**WRITTEN PROBLEM**
Rewrite the items from the one containing "Search (479, 84)" down to the one containing "Escriba un e-mail de contacto (67, 332)", swapping "Organización" for "Organization" and leaving everything else unchanged.
--- Begin EXCERPTED RECORDS ---
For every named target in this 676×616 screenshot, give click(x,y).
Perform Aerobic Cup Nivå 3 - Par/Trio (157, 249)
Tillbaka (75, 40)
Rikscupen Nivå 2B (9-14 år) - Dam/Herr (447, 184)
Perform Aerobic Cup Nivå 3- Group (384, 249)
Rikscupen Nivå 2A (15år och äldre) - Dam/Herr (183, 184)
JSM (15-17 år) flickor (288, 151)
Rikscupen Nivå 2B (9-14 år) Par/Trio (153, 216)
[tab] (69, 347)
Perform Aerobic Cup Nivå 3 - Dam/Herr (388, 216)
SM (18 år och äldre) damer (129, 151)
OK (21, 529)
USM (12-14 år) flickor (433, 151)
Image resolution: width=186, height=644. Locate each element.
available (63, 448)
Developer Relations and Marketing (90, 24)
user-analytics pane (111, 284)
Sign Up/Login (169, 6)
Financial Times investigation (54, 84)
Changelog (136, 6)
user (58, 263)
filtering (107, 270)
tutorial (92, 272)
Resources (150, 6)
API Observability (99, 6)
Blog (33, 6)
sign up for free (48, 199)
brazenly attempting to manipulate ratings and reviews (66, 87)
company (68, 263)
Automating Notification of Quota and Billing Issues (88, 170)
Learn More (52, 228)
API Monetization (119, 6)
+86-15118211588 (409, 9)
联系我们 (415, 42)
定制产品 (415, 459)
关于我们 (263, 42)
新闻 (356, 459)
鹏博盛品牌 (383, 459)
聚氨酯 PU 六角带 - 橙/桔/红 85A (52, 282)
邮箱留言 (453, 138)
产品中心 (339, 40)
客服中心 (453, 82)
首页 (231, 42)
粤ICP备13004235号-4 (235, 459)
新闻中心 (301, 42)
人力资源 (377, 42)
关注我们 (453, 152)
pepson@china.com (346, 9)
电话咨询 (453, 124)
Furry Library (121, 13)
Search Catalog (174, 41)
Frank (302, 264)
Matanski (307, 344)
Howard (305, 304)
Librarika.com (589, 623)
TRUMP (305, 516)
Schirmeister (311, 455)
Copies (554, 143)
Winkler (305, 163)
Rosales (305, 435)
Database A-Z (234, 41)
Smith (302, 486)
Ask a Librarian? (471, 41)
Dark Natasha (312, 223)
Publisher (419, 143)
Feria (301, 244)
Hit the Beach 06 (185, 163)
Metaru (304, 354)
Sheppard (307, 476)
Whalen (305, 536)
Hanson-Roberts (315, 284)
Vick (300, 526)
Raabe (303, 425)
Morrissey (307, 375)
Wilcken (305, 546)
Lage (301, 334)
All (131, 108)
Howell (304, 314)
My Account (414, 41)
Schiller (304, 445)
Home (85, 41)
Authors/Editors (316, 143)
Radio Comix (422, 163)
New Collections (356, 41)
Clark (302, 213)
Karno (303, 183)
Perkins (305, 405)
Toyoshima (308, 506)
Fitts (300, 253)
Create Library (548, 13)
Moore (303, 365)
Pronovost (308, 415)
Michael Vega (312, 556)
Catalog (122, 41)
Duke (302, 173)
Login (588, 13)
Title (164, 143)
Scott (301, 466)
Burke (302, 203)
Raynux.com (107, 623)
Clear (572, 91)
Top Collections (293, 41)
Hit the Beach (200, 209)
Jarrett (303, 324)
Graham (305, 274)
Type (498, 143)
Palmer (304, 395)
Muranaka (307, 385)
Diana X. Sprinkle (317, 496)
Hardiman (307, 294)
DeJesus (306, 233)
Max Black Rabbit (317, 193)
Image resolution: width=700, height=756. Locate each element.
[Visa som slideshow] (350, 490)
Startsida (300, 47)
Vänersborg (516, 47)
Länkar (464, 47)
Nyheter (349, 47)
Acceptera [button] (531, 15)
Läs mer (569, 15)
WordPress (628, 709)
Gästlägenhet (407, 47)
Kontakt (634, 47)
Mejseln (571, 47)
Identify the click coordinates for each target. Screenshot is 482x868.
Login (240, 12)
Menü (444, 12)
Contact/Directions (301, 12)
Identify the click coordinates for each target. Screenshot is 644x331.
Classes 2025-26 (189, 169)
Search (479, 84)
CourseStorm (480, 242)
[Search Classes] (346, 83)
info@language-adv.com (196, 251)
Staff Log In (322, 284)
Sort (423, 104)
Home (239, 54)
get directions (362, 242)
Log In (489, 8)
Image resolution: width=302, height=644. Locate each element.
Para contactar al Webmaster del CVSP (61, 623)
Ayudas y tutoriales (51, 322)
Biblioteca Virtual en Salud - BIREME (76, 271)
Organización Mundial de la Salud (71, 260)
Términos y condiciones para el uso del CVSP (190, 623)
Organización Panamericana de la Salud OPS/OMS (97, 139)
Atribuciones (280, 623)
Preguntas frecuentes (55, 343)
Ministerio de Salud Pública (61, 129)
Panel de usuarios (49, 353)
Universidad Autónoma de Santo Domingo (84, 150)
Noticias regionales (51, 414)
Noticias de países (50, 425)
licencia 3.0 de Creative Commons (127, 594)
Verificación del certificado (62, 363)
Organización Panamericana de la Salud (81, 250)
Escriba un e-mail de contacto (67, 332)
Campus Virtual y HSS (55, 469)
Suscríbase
--- End EXCERPTED RECORDS ---
**SOLVED EXERCISE**
Search (479, 84)
CourseStorm (480, 242)
[Search Classes] (346, 83)
info@language-adv.com (196, 251)
Staff Log In (322, 284)
Sort (423, 104)
Home (239, 54)
get directions (362, 242)
Log In (489, 8)
Image resolution: width=302, height=644. Locate each element.
Para contactar al Webmaster del CVSP (61, 623)
Ayudas y tutoriales (51, 322)
Biblioteca Virtual en Salud - BIREME (76, 271)
Organization Mundial de la Salud (71, 260)
Términos y condiciones para el uso del CVSP (190, 623)
Organization Panamericana de la Salud OPS/OMS (97, 139)
Atribuciones (280, 623)
Preguntas frecuentes (55, 343)
Ministerio de Salud Pública (61, 129)
Panel de usuarios (49, 353)
Universidad Autónoma de Santo Domingo (84, 150)
Noticias regionales (51, 414)
Noticias de países (50, 425)
licencia 3.0 de Creative Commons (127, 594)
Verificación del certificado (62, 363)
Organization Panamericana de la Salud (81, 250)
Escriba un e-mail de contacto (67, 332)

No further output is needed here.